[Task to carry out]
Every record must be restated exactly. Drop the images.

[Data to examine]
◇ ◇ ◇ ◇ ◇

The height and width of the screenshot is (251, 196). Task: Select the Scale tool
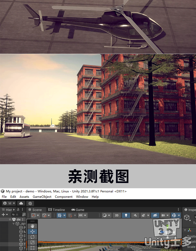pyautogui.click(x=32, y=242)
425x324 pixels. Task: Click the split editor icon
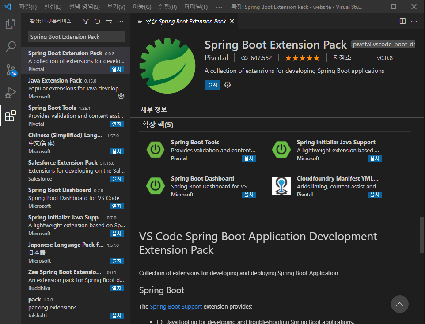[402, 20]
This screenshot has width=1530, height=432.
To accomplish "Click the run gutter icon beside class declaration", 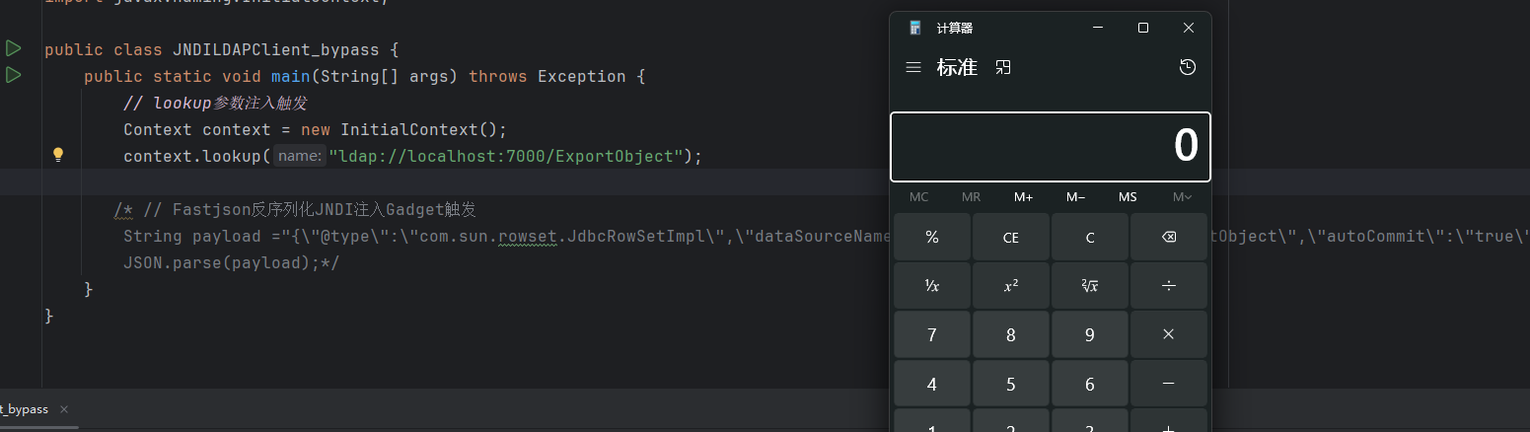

◇ ◇ ◇ ◇ ◇

[Task solution]
The height and width of the screenshot is (251, 196). Task: Select the Scale tool
pyautogui.click(x=32, y=242)
425x324 pixels. Task: Click the split editor icon
[402, 20]
This screenshot has width=1530, height=432.
To accomplish "Click the run gutter icon beside class declaration", 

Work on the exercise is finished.